Georges Dallemagne (cdH) : "Le port du voile, c'est aussi une revendication politique, radicale"

Georges Dallemagne (cdH) était l’invité du Grand Oral RTBF/Le Soir ce samedi 29 mai sur La Première. En tant que député à la Chambre, il s’est exprimé sur son désarroi face au port du voile dans les administrations, et plus globalement à Bruxelles.

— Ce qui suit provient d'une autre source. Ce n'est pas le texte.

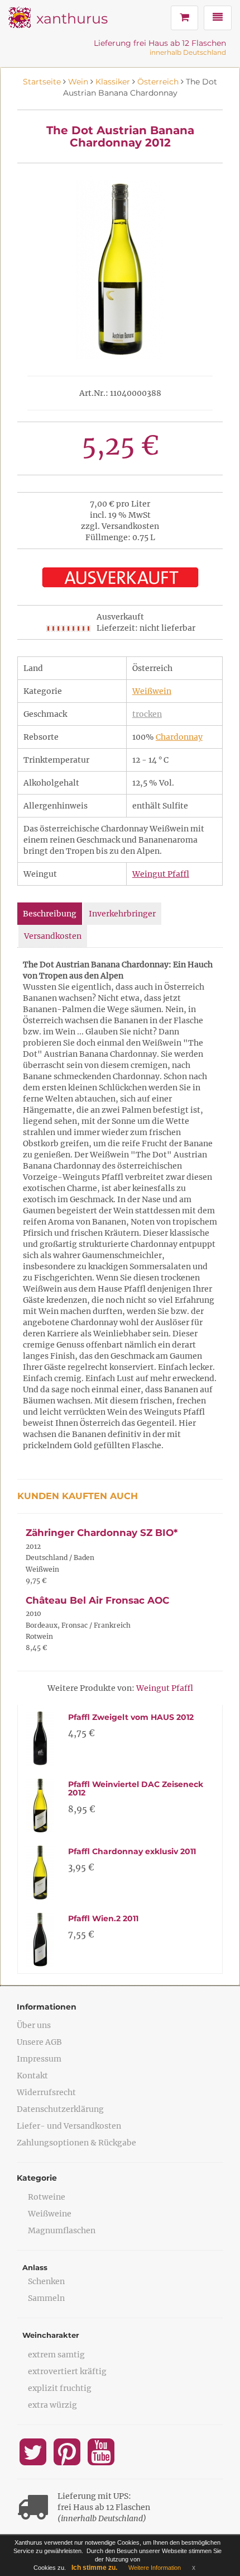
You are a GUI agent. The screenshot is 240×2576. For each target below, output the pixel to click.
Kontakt (32, 2076)
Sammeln (46, 2298)
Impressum (39, 2059)
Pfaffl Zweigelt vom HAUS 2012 (131, 1717)
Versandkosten (52, 936)
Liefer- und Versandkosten (69, 2126)
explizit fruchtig (60, 2388)
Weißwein (151, 691)
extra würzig (52, 2405)
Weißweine (49, 2214)
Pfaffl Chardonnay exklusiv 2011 (132, 1851)
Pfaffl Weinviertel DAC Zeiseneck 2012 (135, 1788)
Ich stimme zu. (94, 2568)
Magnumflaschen (61, 2230)
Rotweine (46, 2197)
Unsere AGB (39, 2042)
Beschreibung (49, 914)
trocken (147, 714)
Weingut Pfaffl (160, 874)
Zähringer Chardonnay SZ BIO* (101, 1532)
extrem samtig (56, 2355)
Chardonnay (179, 737)
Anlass (34, 2267)
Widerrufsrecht (46, 2092)
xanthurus (72, 18)
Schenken (46, 2281)
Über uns (34, 2025)
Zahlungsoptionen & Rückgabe (76, 2143)
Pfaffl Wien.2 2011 (103, 1918)
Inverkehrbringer (122, 914)
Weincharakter (50, 2335)
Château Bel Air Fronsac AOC (97, 1600)
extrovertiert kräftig (67, 2371)
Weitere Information (154, 2567)
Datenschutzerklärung (60, 2109)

Pour lui, le sujet prend de l’ampleur mais on préfère l’éviter. "On ne s’attaque pas aux questions essentielles, comme l’égalité entre les femmes et les hommes, par exemple. Moi, j’entends des femmes qui sont contraintes. J’entends des mariages forcés. J’entends des débats qui, d’ailleurs, n’ont jamais lieu sur l’espace public. J’entends notamment que le salafisme et les Frères musulmans se coordonnent ici sur la place de Bruxelles pour avoir des recrues supplémentaires. Selon nos services de renseignement, nous sommes la seule ville au monde où ils font cela".

Selon ce député à la Chambre, le port du voile est bien plus qu’un simple signe d’appartenance religieuse. "Finalement, c’est ça qui nous inquiète plus, c’est que si le voile n’était que la revendication d’une affirmation ou d’une religion, il ne poserait pas de problème. En fait, à travers le voile, il y a aussi une revendication politique, radicale, qui ne veut pas de notre modèle de société, ne veut pas de nos valeurs, et les combat".

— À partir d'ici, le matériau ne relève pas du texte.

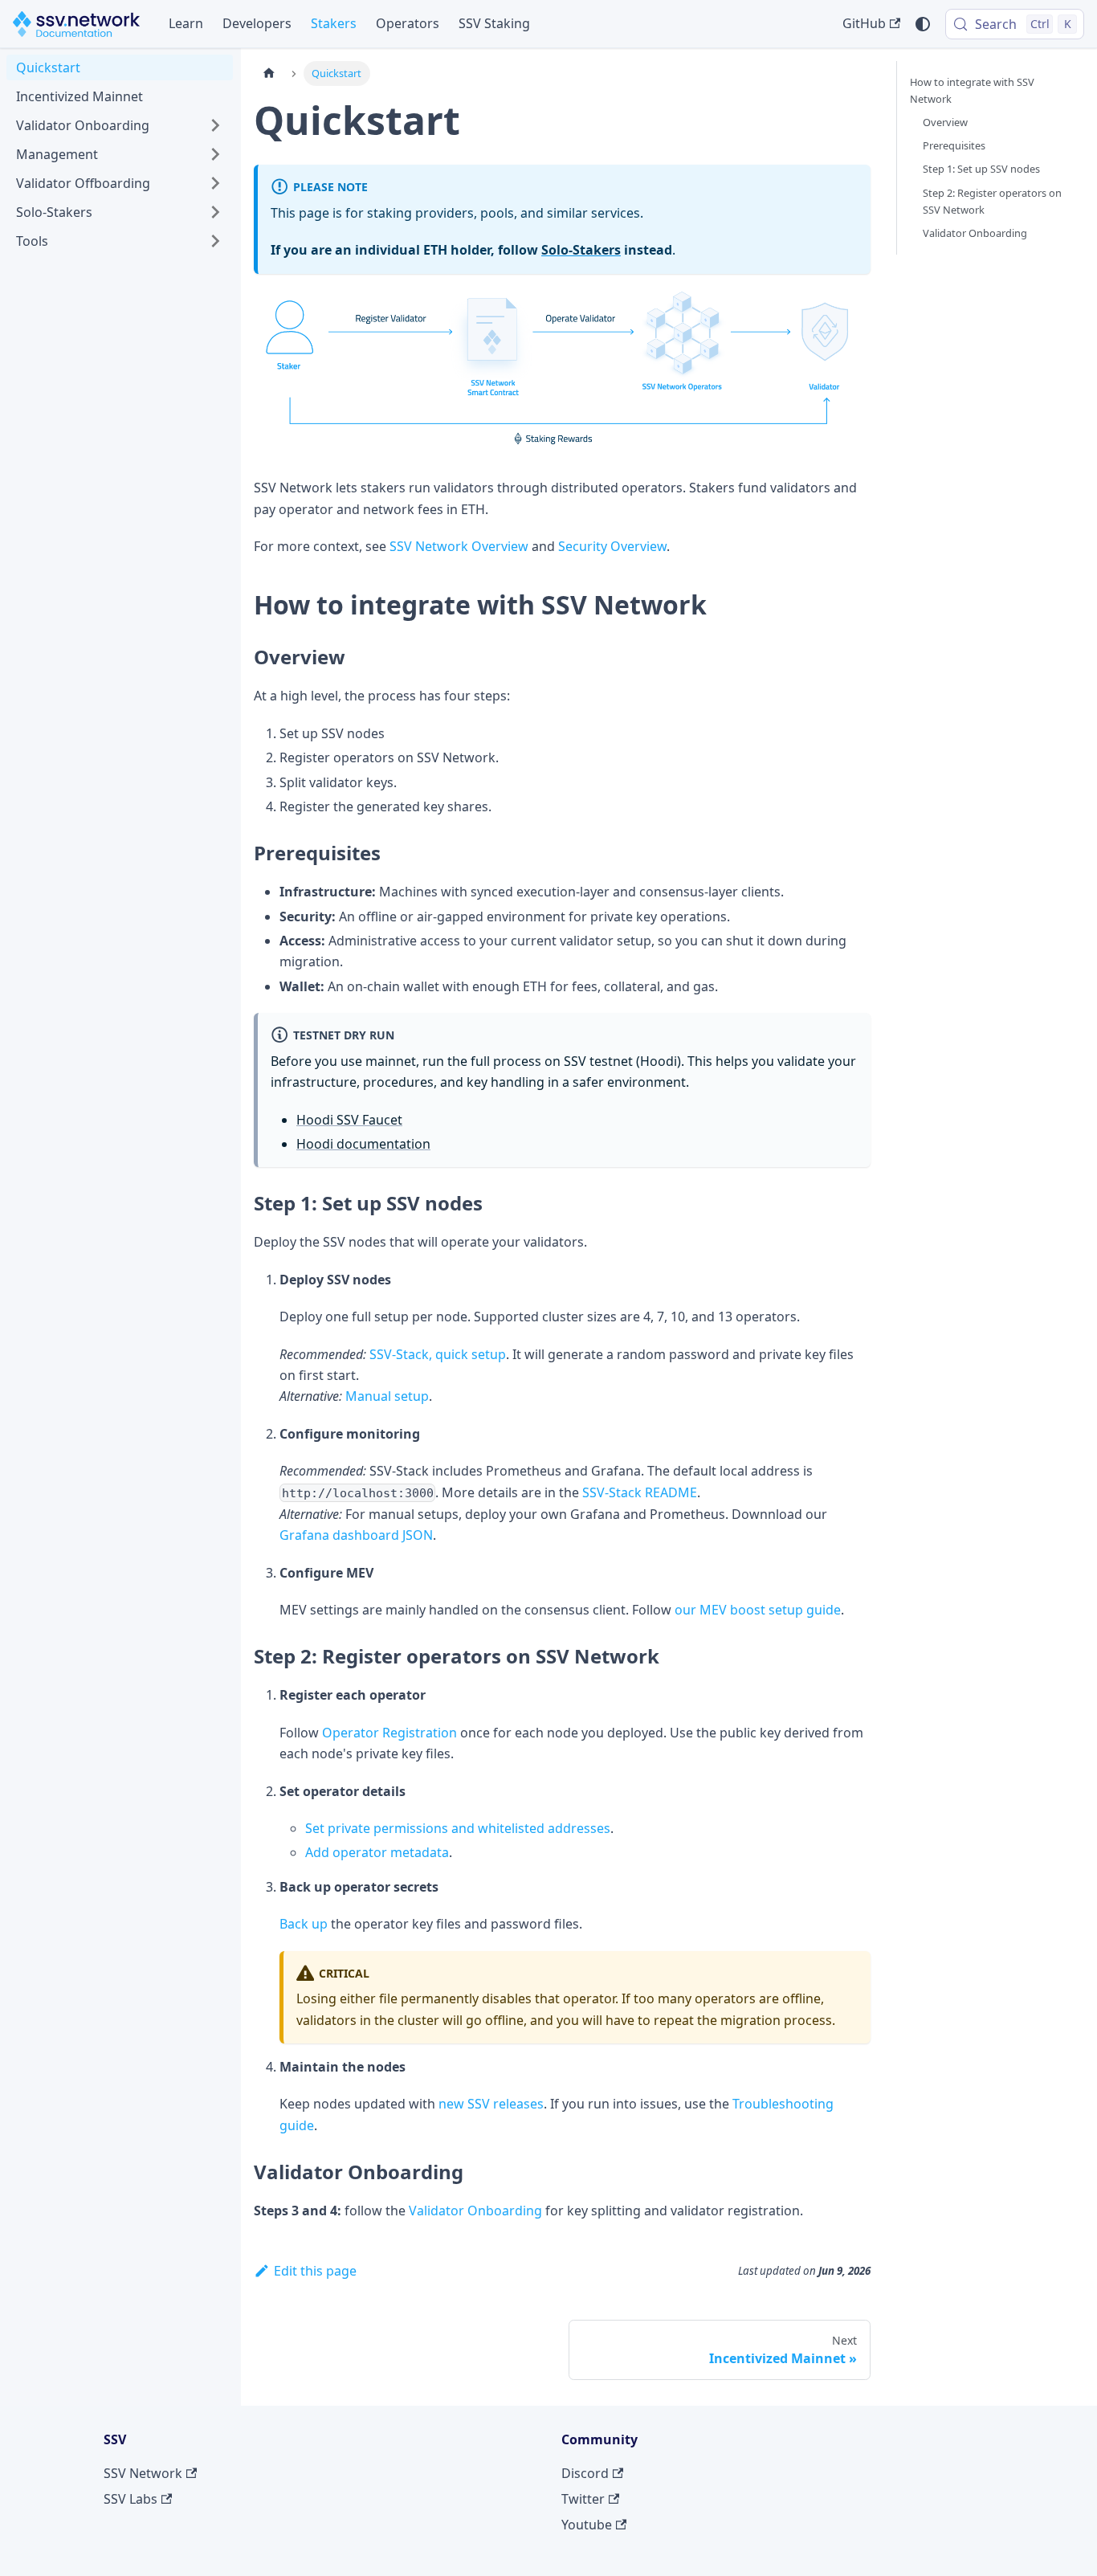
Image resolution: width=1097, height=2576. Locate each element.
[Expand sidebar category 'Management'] (215, 154)
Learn (186, 23)
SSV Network (143, 2473)
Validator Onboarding (475, 2210)
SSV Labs (130, 2499)
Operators (407, 23)
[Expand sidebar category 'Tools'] (215, 241)
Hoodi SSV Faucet (349, 1120)
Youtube (586, 2524)
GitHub (864, 23)
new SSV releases (491, 2104)
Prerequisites (954, 145)
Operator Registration (389, 1732)
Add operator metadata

Jürgen Conings, une menace prévisible

Georges Dallemagne s’est également exprimé sur le cas de Jürgen Conings, le militaire extrémiste en cavale et lourdement armé ayant proféré des menaces à l’encontre du virologue Marc Van Ranst. Pour lui, cela constitue une atteinte à notre sécurité que l’on aurait dû voir venir.

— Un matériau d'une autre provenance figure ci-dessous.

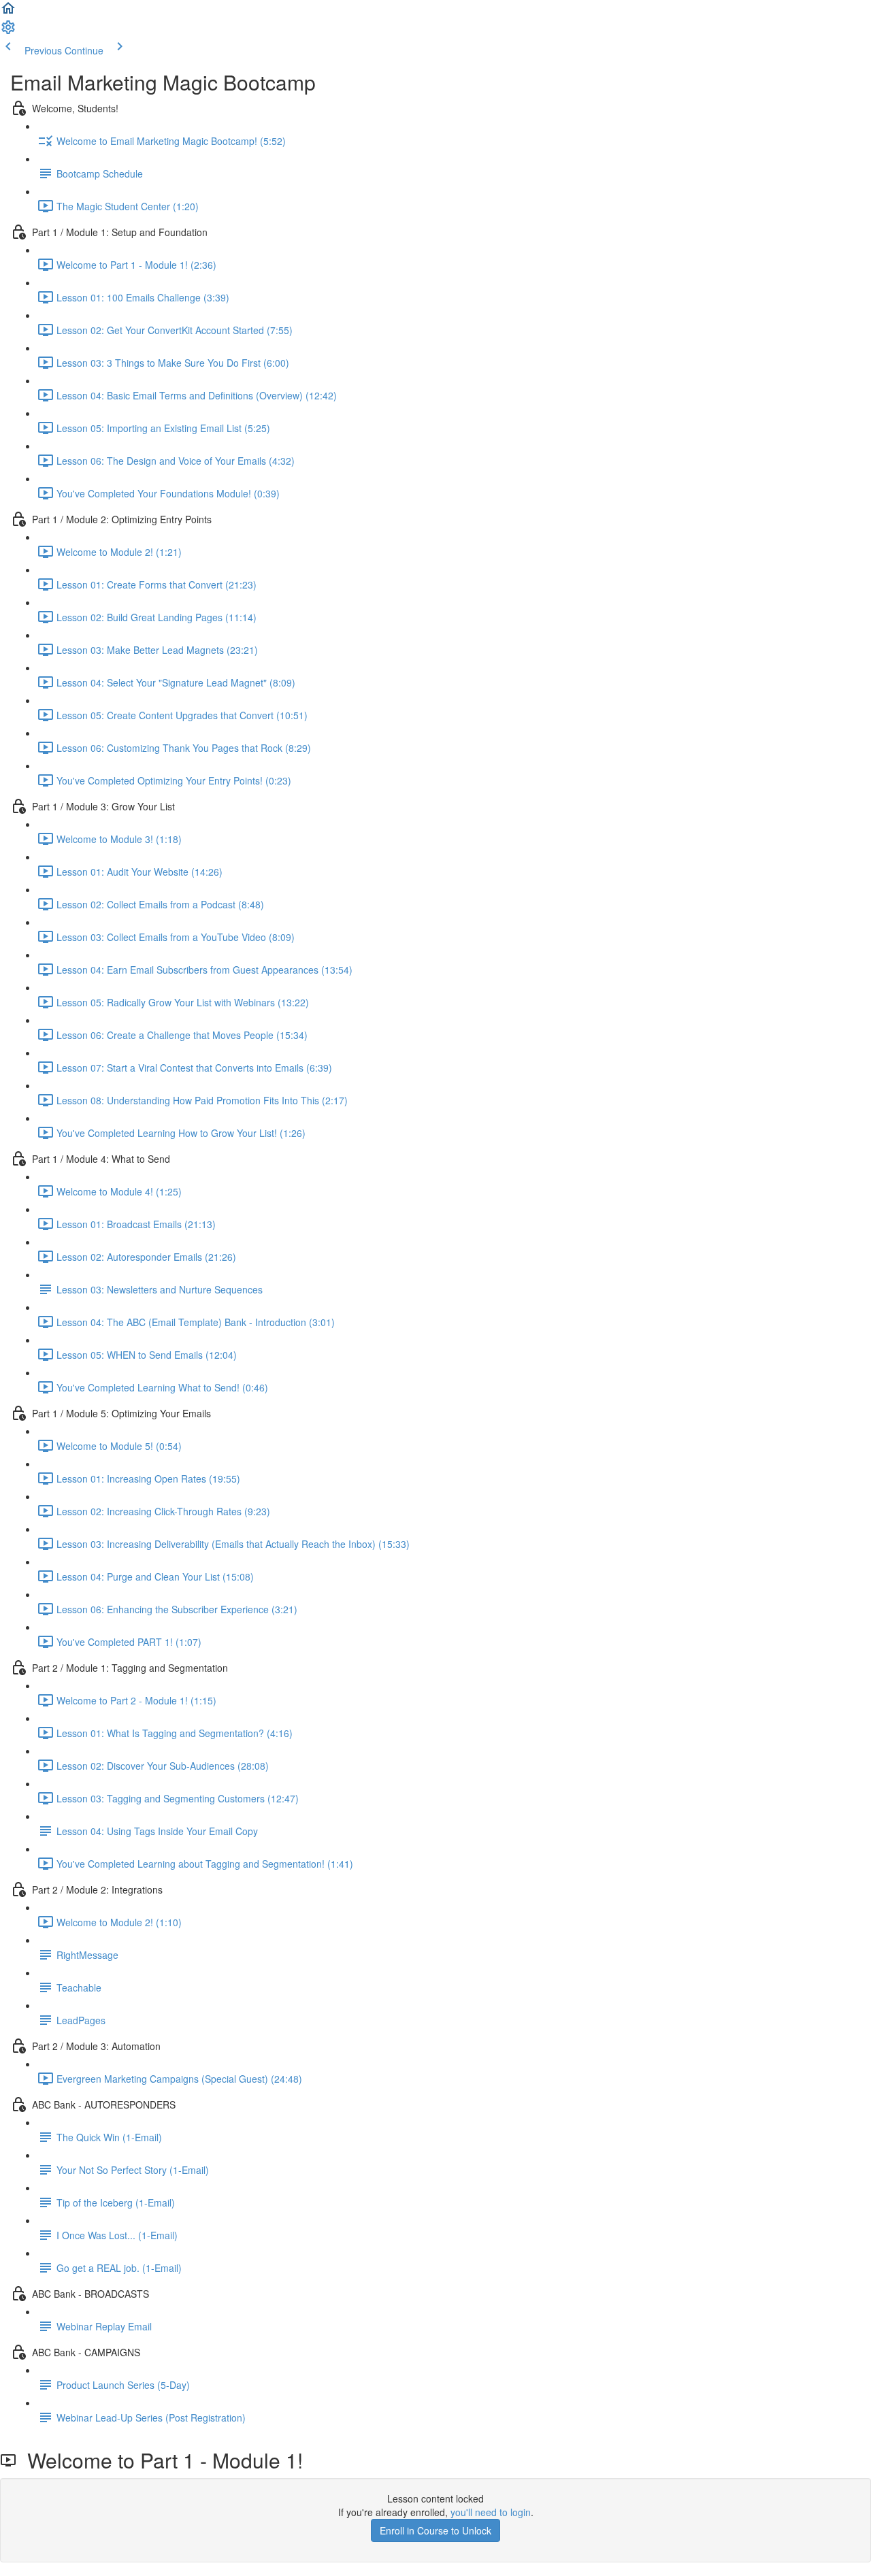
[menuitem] (8, 31)
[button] (8, 12)
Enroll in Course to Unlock (435, 2530)
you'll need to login (490, 2512)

"A ce stade-ci en tout cas, on ne peut pas dire qu’on ne savait pas. On ne peut pas dire non plus que lorsqu’il a reçu son accréditation pour entrer dans les services secrets à l’armée, on ne savait pas qu’il faisait partie d’un groupuscule d’extrême droite. On le savait, en fait. Il fait également des entraînements à ce qui se fait appeler la Légion flamande, qui est une sorte de milice privée extrémiste".

A ce sujet, il ne peut s’empêcher d’exprimer son inquiétude, et son incompréhension. "Actuellement, je voudrais comprendre ce qui se passe au sein du SGRS. Et je m’inquiète d’avoir ce qui m’apparaît comme des défaillances graves qui concernent notre sécurité à tous. Et on peut le constater directement aujourd’hui, puisqu’il est toujours en cavale".